Axon injury to retinal ganglion cells (RGCs) is well-known to trigger apoptosis and thought to be a central pathological process in glaucoma. A classic mediator of apoptosis is the pro-death protein, Bax. In response to injury, Bax oligomerizes and form pores that permeabilize the mitochondrial outer membrane. This results in the escape of mitochondrial proteins like cytochrome c which, when given access to the cytoplasm, can trigger cell death. Classic experiments done by Richard Libby, Simon John and Robert Nickells1,2 have demonstrated that Bax knockout RGCs are robustly protected against cell death in multiple rodent models of axon injury, including the mouse optic nerve crush model and the DBA/2J glaucoma model. There are also endogenous inhibitors of Bax in the Bcl-2 family of proteins, including Bcl-xL, and it has been demonstrated that RGC survival can be improved by viral overexpression of Bcl-xL. 3
While the work is instructive about the molecular pathways involved in cell death and axon degeneration in glaucoma, it is unlikely that Bcl-xL, a potent oncogene, could ever be developed for human use
Unfortunately, the effect on survival diminished with time, limiting its utility as a potential neuroprotective gene therapy.

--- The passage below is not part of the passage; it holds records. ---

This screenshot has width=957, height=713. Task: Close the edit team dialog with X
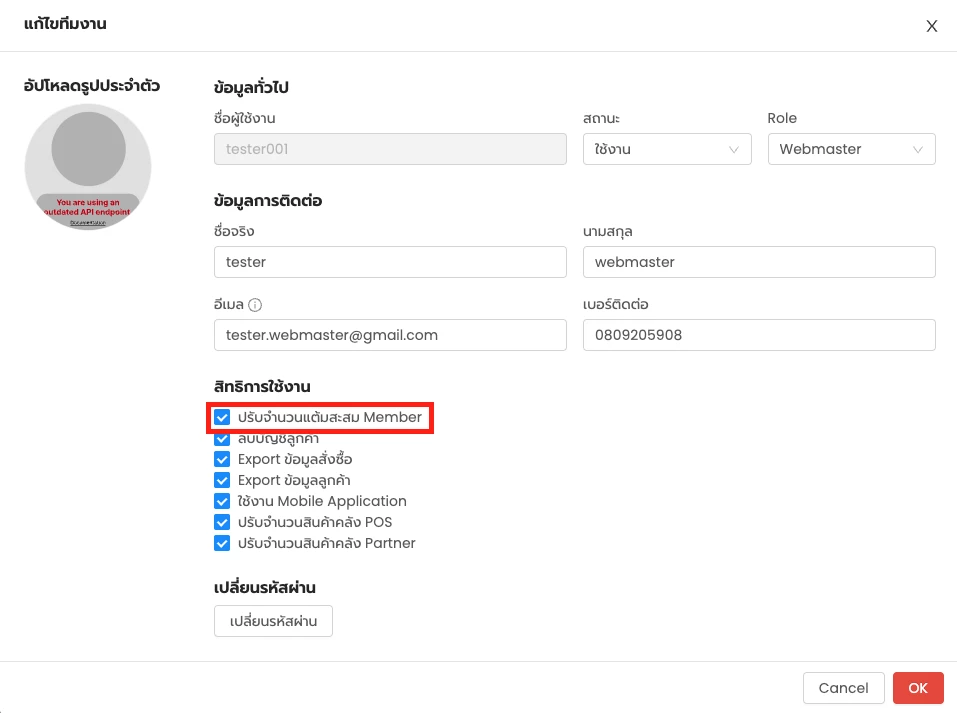931,26
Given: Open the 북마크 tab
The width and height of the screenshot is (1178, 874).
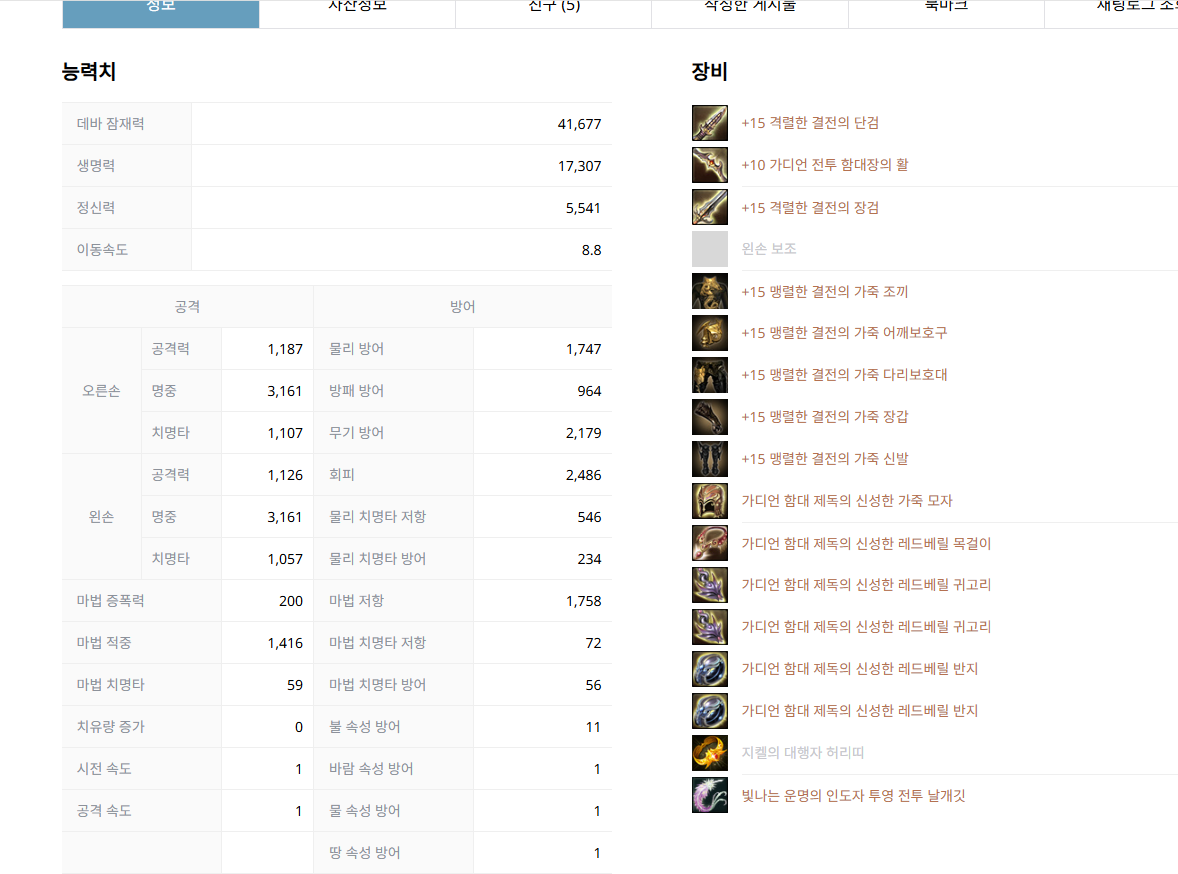Looking at the screenshot, I should (x=945, y=8).
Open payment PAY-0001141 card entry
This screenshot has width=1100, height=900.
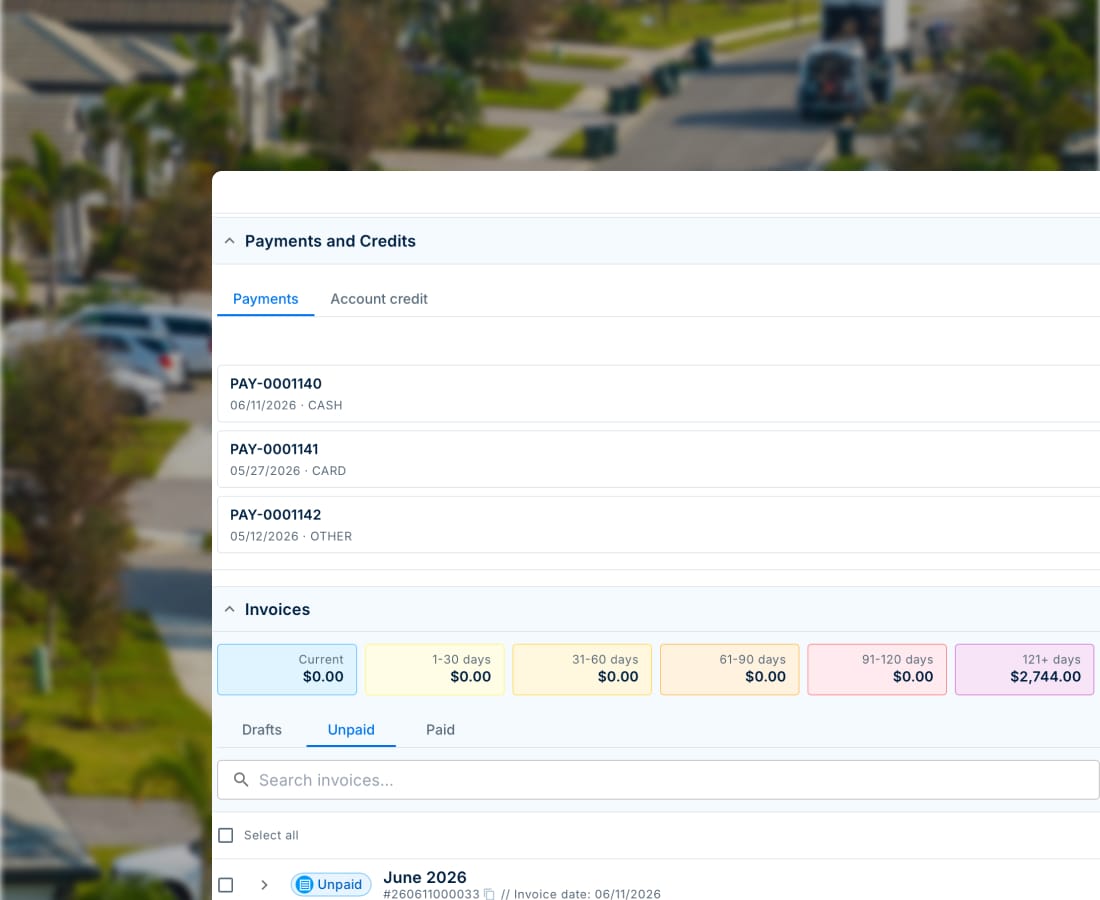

Donahue et al. hypothesized this might be due to waning promoter activity and that a more suitable promoter might maintain Bcl-xL overexpression and lead to durable survival, necessary for chronic diseases like glaucoma.4 So, the authors developed an adeno-associated virus (AAV) construct to express Bcl-xL from the constitutive phosphoglycerate kinase (PGK) promoter and injected DBA/2J mice at around 2 months of age. Compared to control virus-injected eyes, mice with Bcl-xL overexpression had the expected decrease in Bax activation and an improvement in the number of RGC cell bodies remaining in the retina at one year. Interestingly, when people have looked at Bax knockout mice, there is very little protection against axon degeneration distal to the injury site. In contrast, overexpression of Bcl-xL led to marked protection of axons in the optic nerve, suggesting that Bcl-xL might have Bax-independent activities. Indeed, Bcl-xL is known to inhibit/sequester PUMA, a molecule involved in the axon degeneration program.5 While the work is instructive about the molecular pathways involved in cell death and axon degeneration in glaucoma, it is unlikely that Bcl-xL, a potent oncogene, could ever be developed for human use.